I believe syncthing could protect against bit rot. Consider the following scheme, which could be used as a pre-processing step for any syncronization tool.

On each device store a record of the time stamp and checksum for each file. This information will be used to detect bit rot. Consider the following example.

Suppose device A has a corrupted file. Then device A could verify that the file is corrupt by checking against its records (the timestamp would be the same but the checksum would be different). To restore the file, we would then just retrieve it from device B.

Obviously, this scheme would take longer to execute but it wouldn’t need to run as frequently, especially, since most syncronization tools don’t syncronize files with the same timestamp, i.e., the corrupted wouldn’t be propagated unless the file was changed before the next scan for bit rot.

How do we determine the difference between bit rot and intentional change?

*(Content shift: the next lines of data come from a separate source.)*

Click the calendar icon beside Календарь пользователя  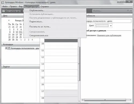(9, 48)
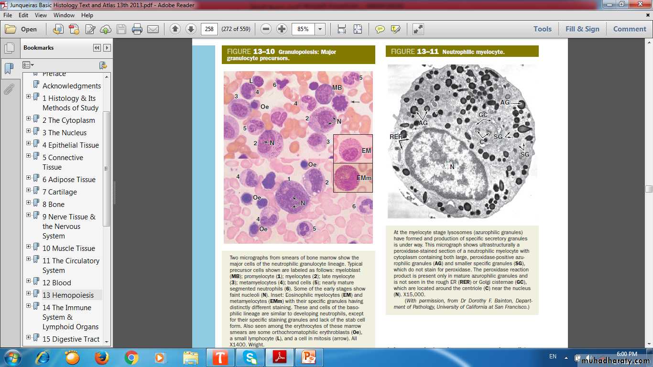The width and height of the screenshot is (653, 367).
Task: Open the View menu
Action: (x=41, y=15)
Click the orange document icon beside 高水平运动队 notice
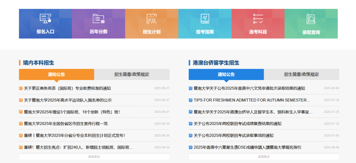 point(21,100)
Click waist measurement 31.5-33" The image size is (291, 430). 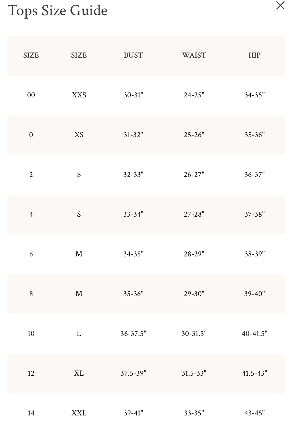pyautogui.click(x=194, y=373)
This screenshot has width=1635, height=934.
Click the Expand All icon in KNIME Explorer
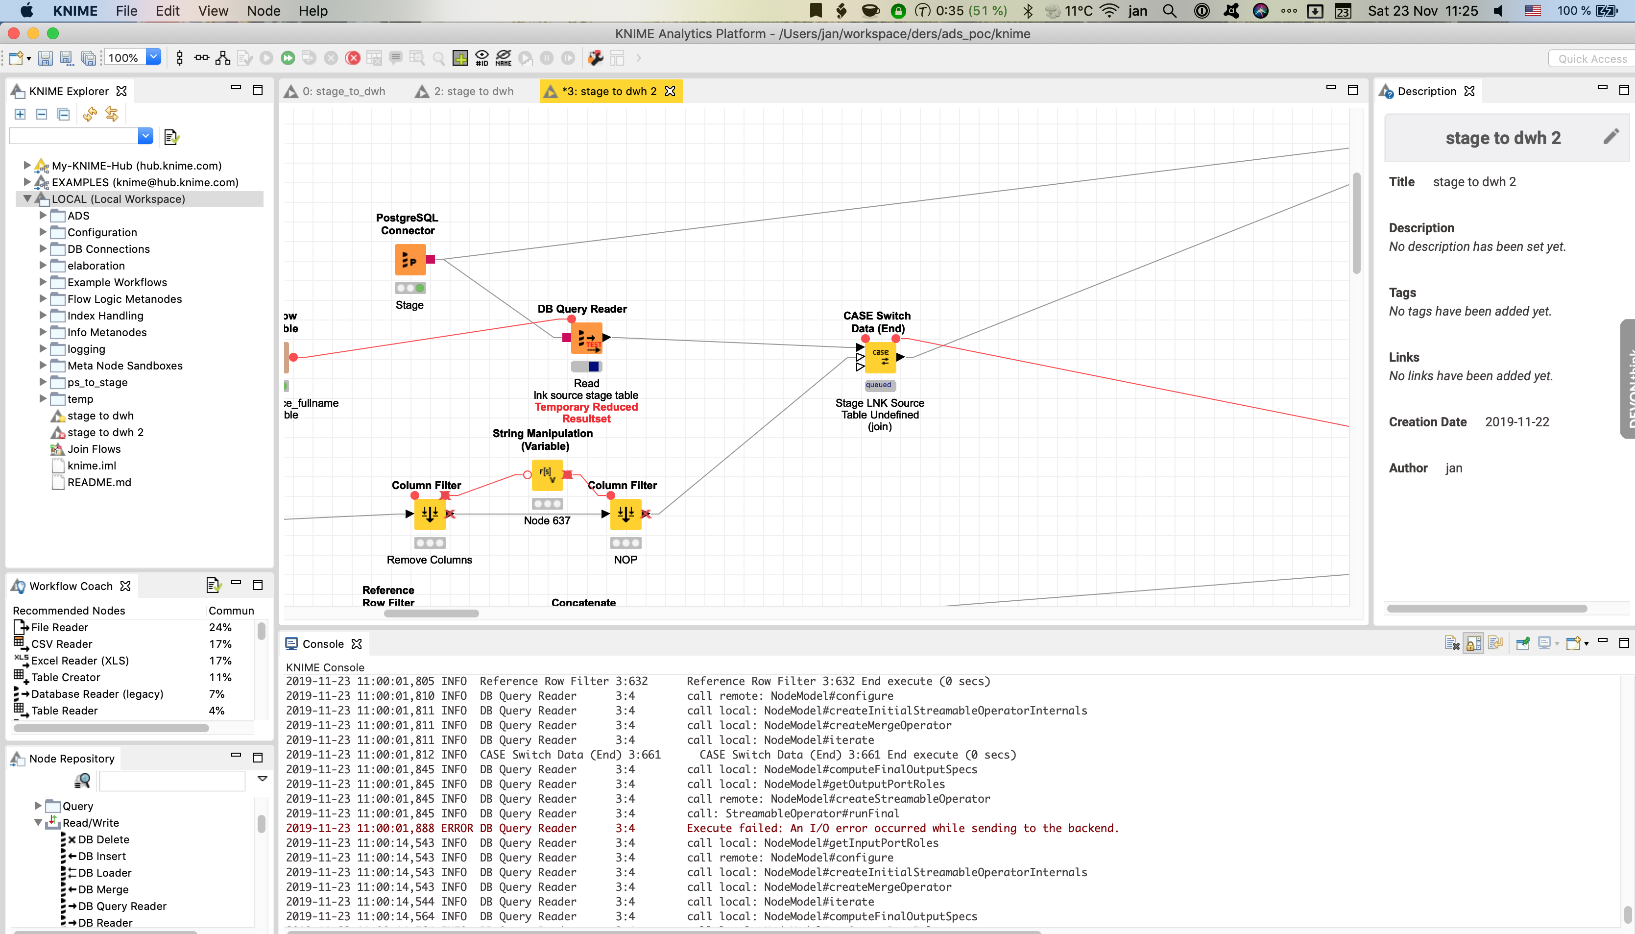point(20,114)
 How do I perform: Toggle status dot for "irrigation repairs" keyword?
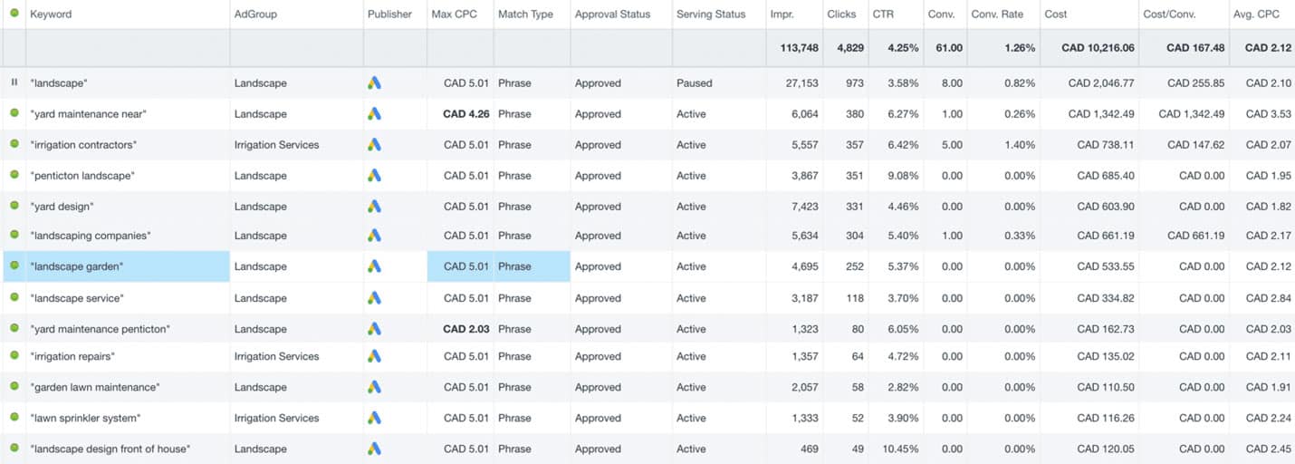(x=14, y=355)
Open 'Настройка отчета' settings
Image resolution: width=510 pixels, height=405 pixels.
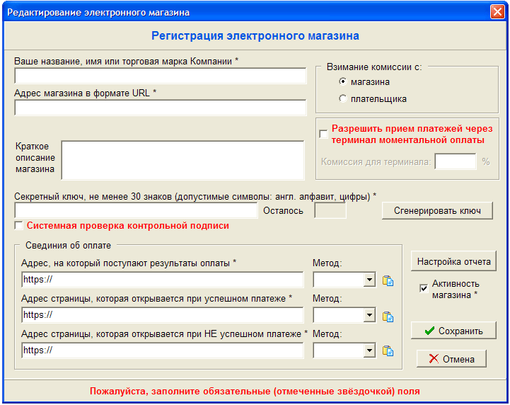click(453, 261)
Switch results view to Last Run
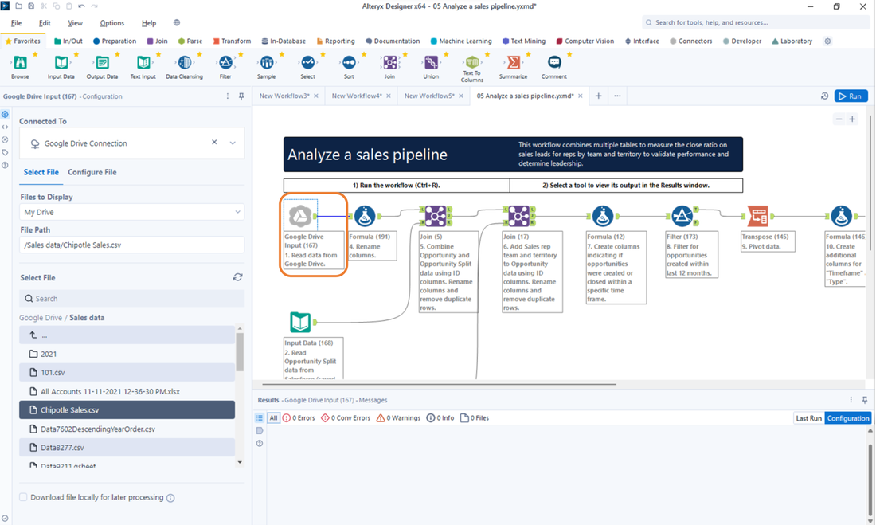Image resolution: width=876 pixels, height=525 pixels. tap(808, 417)
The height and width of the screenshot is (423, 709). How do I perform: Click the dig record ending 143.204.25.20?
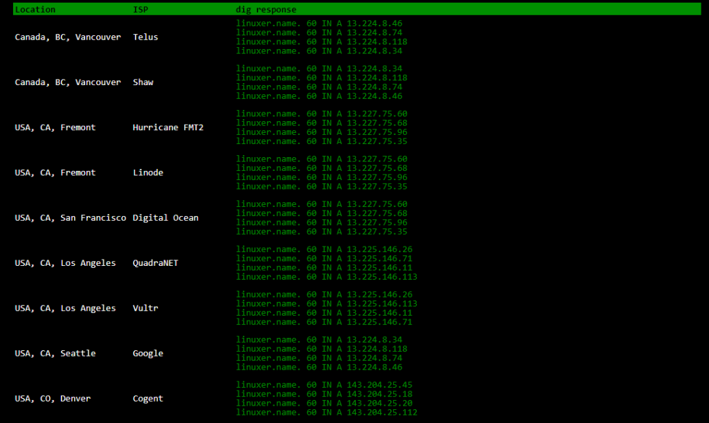pyautogui.click(x=324, y=404)
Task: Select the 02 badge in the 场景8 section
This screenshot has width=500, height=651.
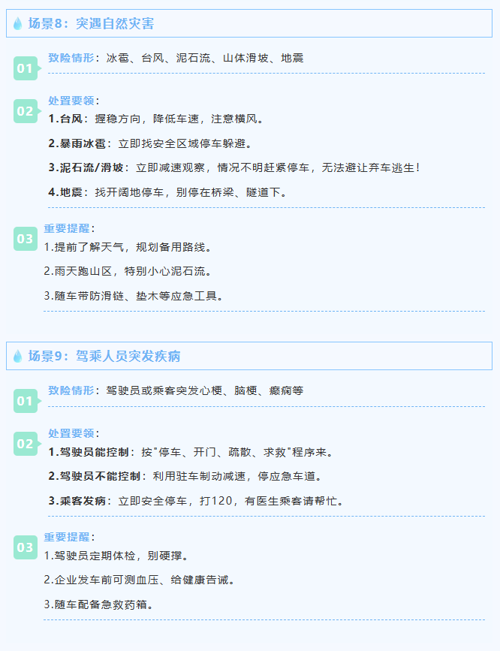Action: tap(25, 111)
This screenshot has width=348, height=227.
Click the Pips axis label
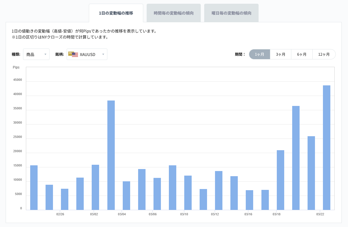point(16,67)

Also, of you are concerned with bit rot, why not use tools that are meant to check for bitrot?

The fact you can do something, doesn’t mean you should do it.

We could provide tunneling capabilities over the sync/relay etc protocols, but I don’t think we should.

The timestamp.

The reason why we should is because detecting bit rot and fixing bit rot are two different things. Combing a bit rot detection scheme with a syncronization scheme allows us to replace the rotten files with one of the “good” redundant copies in the network.

There are unfortunately lots of cases where the contents change but not the time stamp, enough so that we’ve had to expend code in a whole way to detect this on the fly. Mem mapped files, low precision time stamps, metadata editors, secure containers, etc.

That’s not to say we couldn’t have a mode where you say “I’m certain the data shouldn’t have changed; check it all and undo all differences”. We kind of already have that in receive only mode, it’s just the scan part that’s lacking. If another tool did that and deleted the bad files, Syncthing would redownload them after someone clicked “revert”.

2 Likes

Hmm, that does seem to be an unfortunate limitation. Overall tho, bit rot would be a rare occurrence, if we were able to limit the scope of this tool to files that we knew were corrupt, e.g., static files like a raw photo, then we would still be ahead.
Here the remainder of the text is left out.